Additionally, business licenses, registrations and permits – including those required to operate a business under federal, state or local laws, add cost to the ICs operation, as do any industry or profession-specific licensing, registration or permits. Examples of the latter are CPA certification for finance workers, CDL licenses for transportation contractors and cosmetology licensing for beauticians. These types of certifications/licenses can cost between $1,000 and $3,000 annually or more.

Then there are the more mundane, typical expenses incurred by being one’s own boss. Office equipment, rent on business office space, communication devices including cell phones, broadband access and even computer hardware/software all add to the IC’s operational cost burden. Other typical operational costs include marketing and sales-based expenses. Costs to build and maintain a website, printed collateral like business cards, product/service literature and other sales and marketing efforts add to the IC’s liabilities as does business-related travel, meals and entertainment in pursuit of new business.

The IC must also separate their billable from non-billable hours, which cuts into the volume of time an IC can be at work earning. Billable hours, the time in a year that an IC will be able to devote to client work are hours that drive revenue. Non Billable hours includes the time required to complete sales activities, review contracts, handle business operations such as expense tracking, Invoicing and any administrative tasks. Non-billable hours typically range 10% to 33% of the ICs available hours depending on the complexity of the offering or in obtaining new clients.
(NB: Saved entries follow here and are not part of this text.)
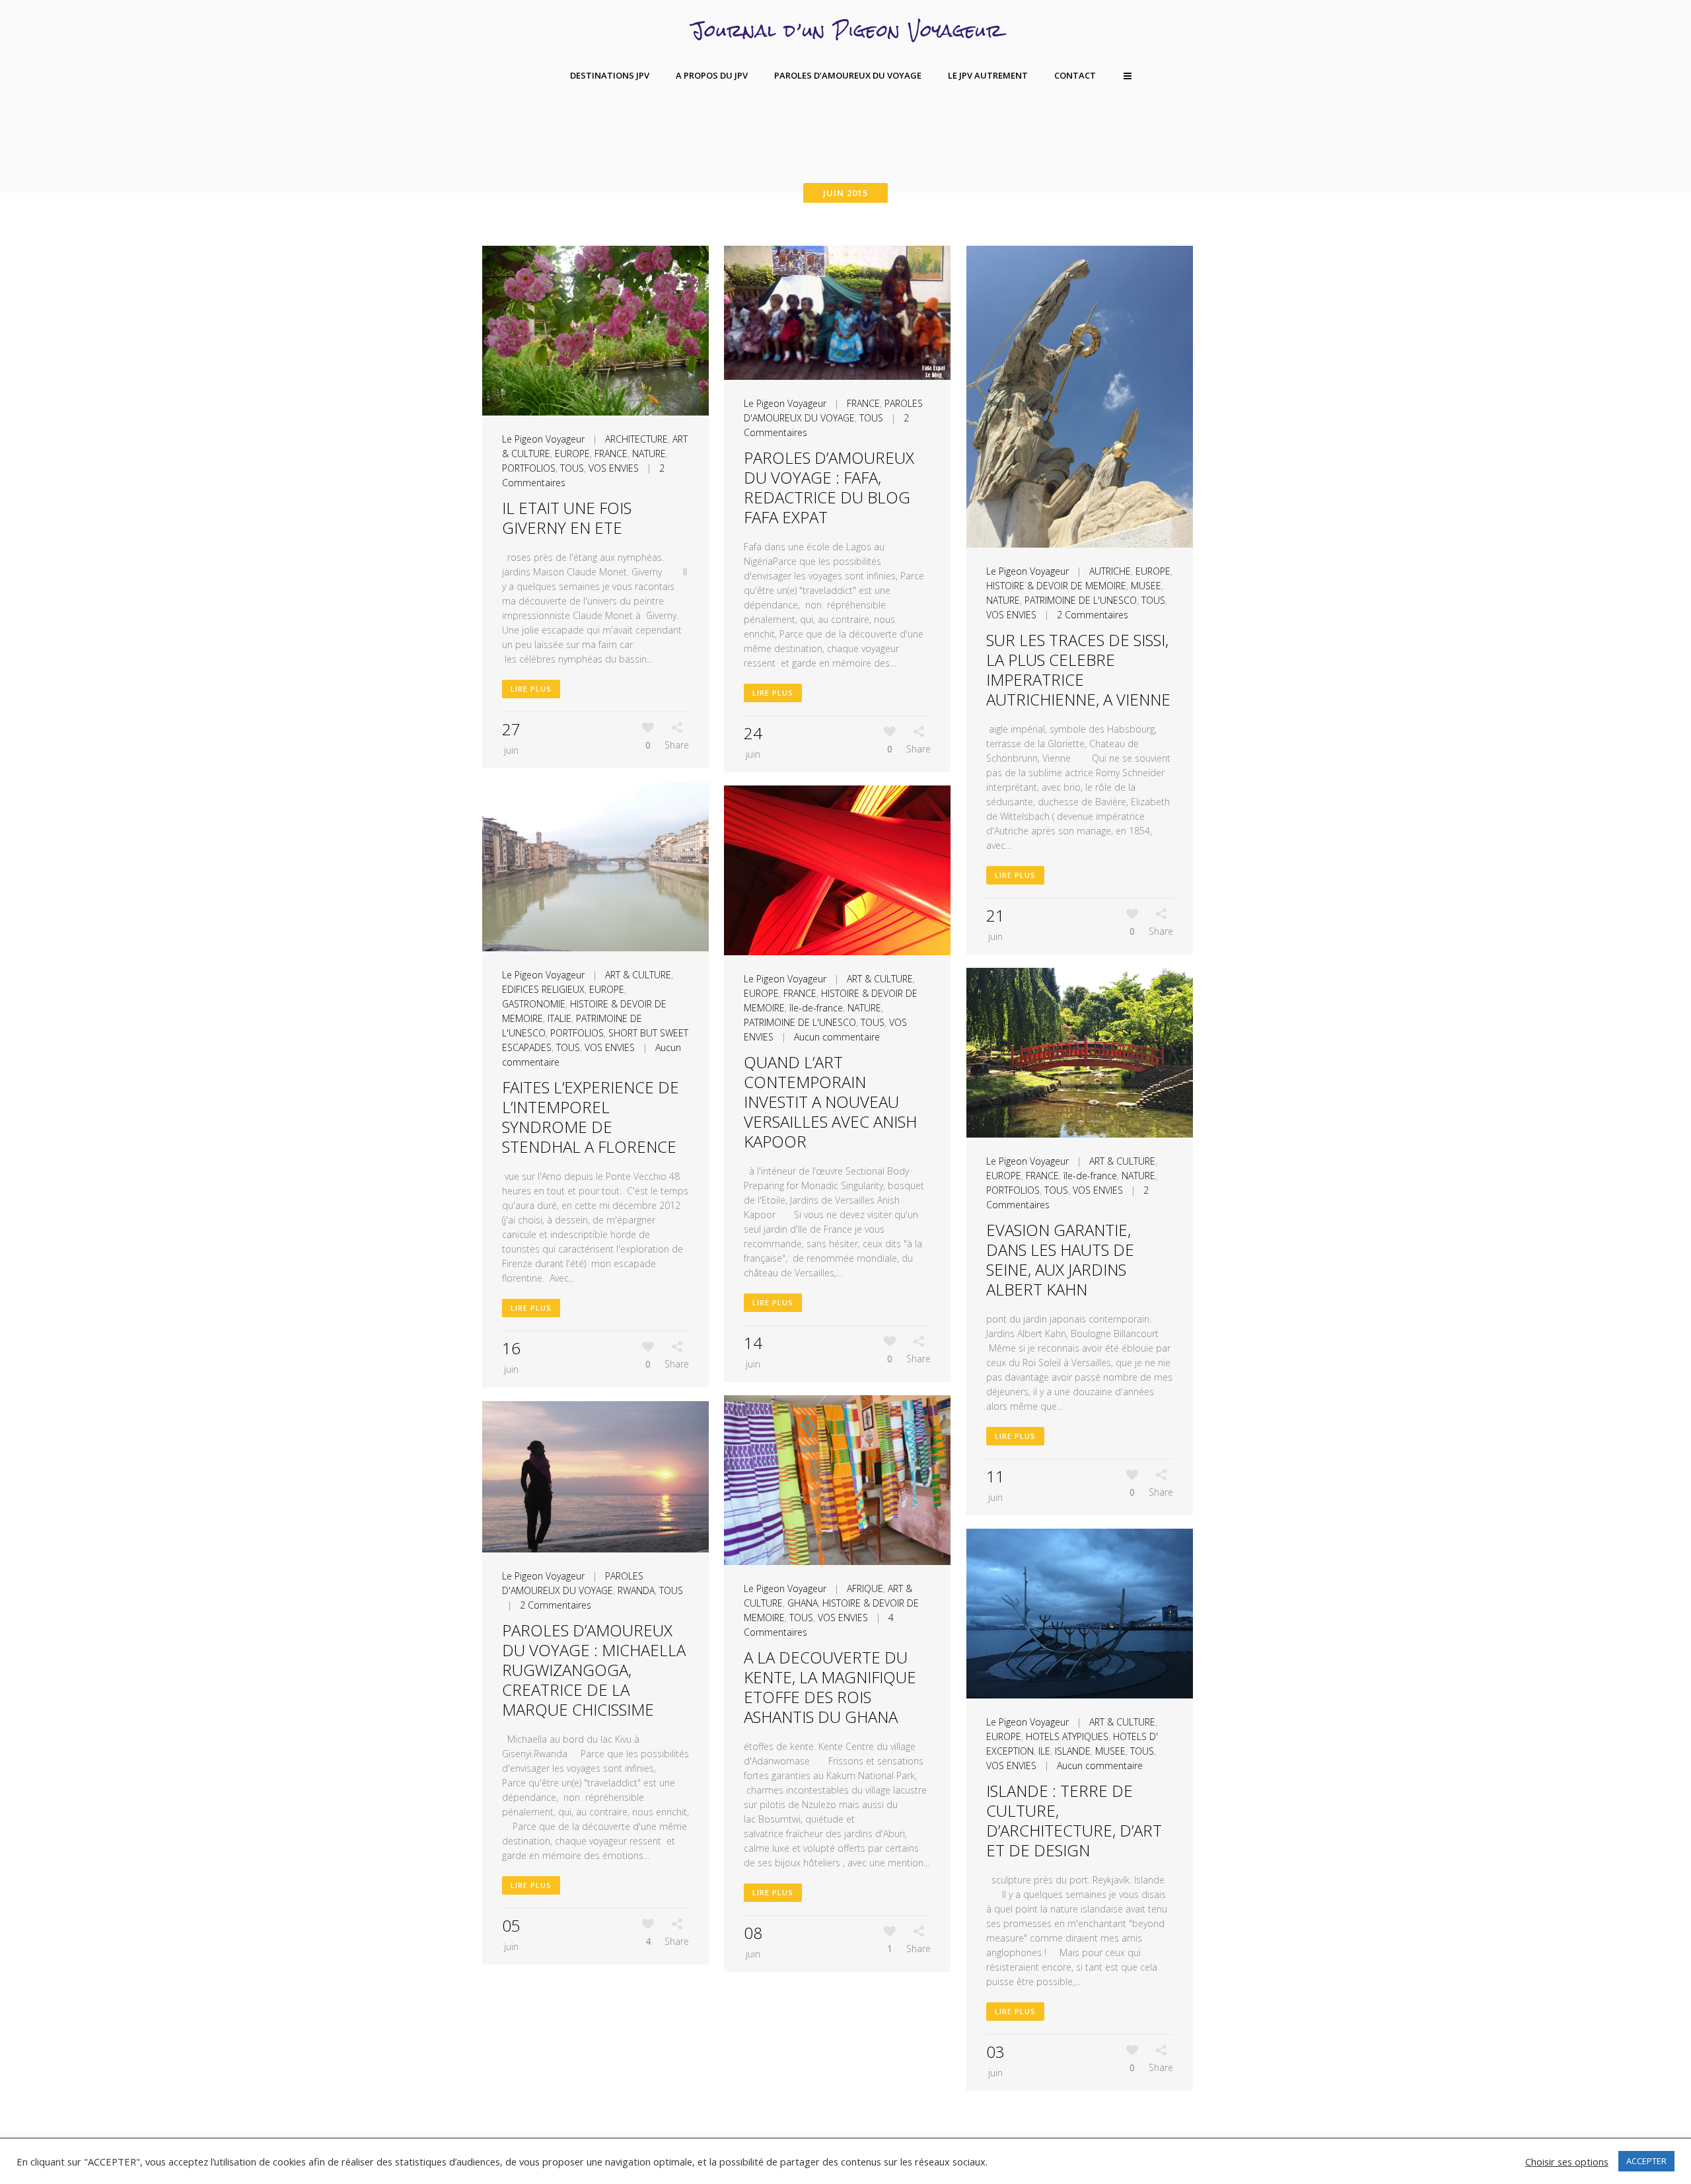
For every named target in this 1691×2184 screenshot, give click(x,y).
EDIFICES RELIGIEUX (543, 989)
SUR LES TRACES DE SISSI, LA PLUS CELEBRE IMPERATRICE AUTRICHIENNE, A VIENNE (1078, 669)
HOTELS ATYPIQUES (1067, 1736)
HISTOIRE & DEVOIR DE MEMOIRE (1056, 585)
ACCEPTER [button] (1646, 2161)
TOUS (572, 468)
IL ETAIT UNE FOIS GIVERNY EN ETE (566, 517)
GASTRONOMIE (533, 1004)
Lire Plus (531, 689)
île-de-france (816, 1007)
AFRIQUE (865, 1588)
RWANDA (636, 1590)
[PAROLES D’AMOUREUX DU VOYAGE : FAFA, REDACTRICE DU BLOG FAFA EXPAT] (837, 313)
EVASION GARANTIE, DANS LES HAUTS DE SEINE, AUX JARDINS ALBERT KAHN (1060, 1259)
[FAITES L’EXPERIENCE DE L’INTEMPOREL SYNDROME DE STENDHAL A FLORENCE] (595, 866)
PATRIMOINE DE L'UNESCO (1081, 600)
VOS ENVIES (614, 468)
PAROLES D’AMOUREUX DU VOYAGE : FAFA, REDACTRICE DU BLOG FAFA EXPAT (829, 487)
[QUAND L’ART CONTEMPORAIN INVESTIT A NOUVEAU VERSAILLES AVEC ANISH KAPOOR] (837, 870)
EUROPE (572, 453)
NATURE (649, 453)
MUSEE (1146, 585)
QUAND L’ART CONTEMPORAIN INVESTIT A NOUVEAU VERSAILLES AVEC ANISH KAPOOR (830, 1101)
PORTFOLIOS (529, 468)
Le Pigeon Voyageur (543, 439)
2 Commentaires (1092, 614)
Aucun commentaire (837, 1037)
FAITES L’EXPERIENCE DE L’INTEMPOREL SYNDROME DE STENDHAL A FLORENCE (590, 1116)
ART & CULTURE (638, 974)
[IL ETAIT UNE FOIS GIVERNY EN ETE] (595, 331)
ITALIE (559, 1018)
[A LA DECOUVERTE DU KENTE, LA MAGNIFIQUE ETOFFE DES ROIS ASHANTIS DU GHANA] (837, 1480)
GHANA (802, 1603)
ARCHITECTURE (636, 439)
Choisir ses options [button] (1566, 2161)
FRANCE (611, 453)
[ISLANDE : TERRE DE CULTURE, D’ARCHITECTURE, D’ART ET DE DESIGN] (1079, 1613)
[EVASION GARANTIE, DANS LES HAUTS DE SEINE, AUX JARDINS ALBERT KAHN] (1079, 1053)
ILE (1044, 1751)
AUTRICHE (1110, 571)
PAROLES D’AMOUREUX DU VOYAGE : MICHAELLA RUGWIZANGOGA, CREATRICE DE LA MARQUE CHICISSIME (594, 1669)
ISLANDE (1073, 1751)
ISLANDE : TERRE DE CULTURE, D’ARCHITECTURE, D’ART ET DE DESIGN (1074, 1820)
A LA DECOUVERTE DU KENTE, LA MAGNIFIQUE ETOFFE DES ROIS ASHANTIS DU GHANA (830, 1687)
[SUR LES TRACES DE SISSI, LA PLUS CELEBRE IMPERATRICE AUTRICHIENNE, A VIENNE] (1079, 397)
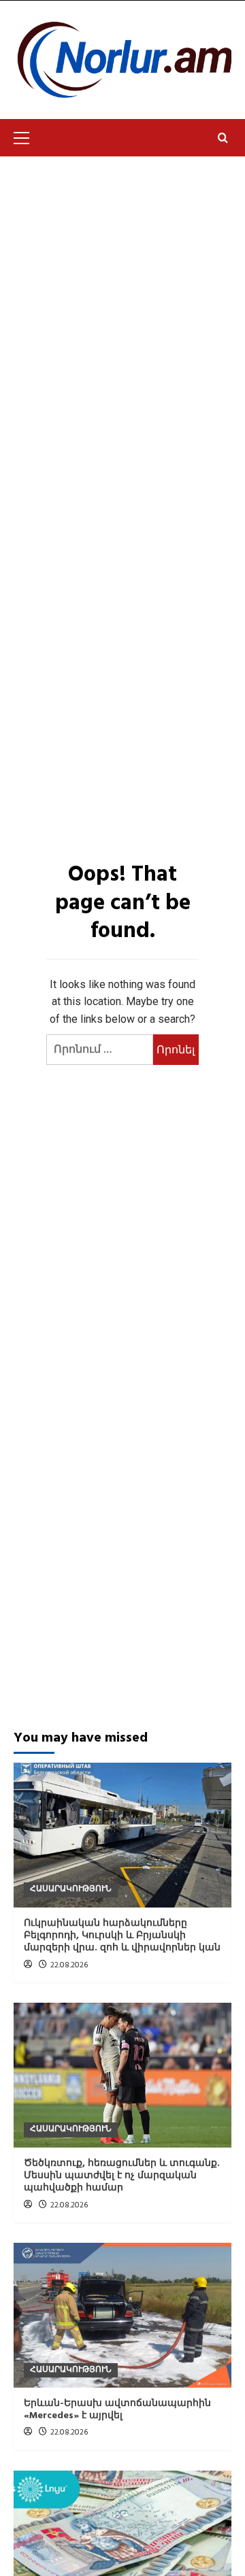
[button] (27, 136)
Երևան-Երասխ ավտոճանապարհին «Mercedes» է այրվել (117, 2410)
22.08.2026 (69, 1965)
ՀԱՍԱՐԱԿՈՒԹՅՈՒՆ (71, 1889)
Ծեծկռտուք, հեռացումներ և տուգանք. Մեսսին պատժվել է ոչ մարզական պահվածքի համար (122, 2176)
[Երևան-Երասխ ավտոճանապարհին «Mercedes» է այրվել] (122, 2315)
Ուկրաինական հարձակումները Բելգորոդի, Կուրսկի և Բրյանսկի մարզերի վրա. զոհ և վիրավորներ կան (122, 1936)
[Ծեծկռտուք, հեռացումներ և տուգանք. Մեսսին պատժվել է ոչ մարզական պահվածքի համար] (122, 2075)
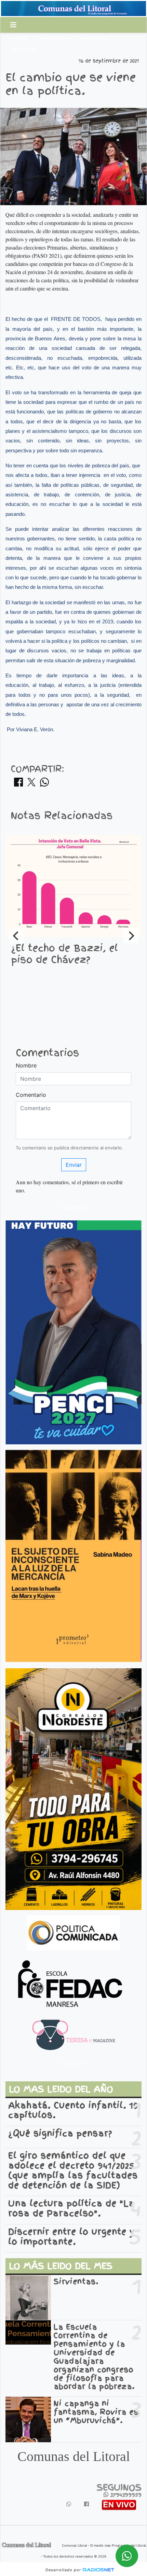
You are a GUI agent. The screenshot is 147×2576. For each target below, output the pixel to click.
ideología (24, 50)
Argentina (94, 39)
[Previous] (16, 935)
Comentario (31, 1094)
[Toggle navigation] (13, 25)
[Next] (130, 935)
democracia (53, 39)
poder (19, 39)
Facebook (73, 1207)
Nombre (26, 1065)
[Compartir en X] (31, 784)
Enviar (74, 1164)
Like any other labor type, ICs are entitled to earn a profit margin. All organizations wish to be profitable to grow and even expand, offering greater services to customers. The same is true of Independent Contractors. Over and above their costs, they would like to make profit to support their ongoing consulting lifestyle. They must then, calculate their break-even costs. To break even, the typical IC must allocate between 15% and 25% of their hourly rate to cover overhead and costs of being in business. To be profitable, ICs will mark up their hourly rate between 40% and 65%. Understanding the dynamics behind IC pricing helps hiring agents manage their own expectations when in negotiations with ICs.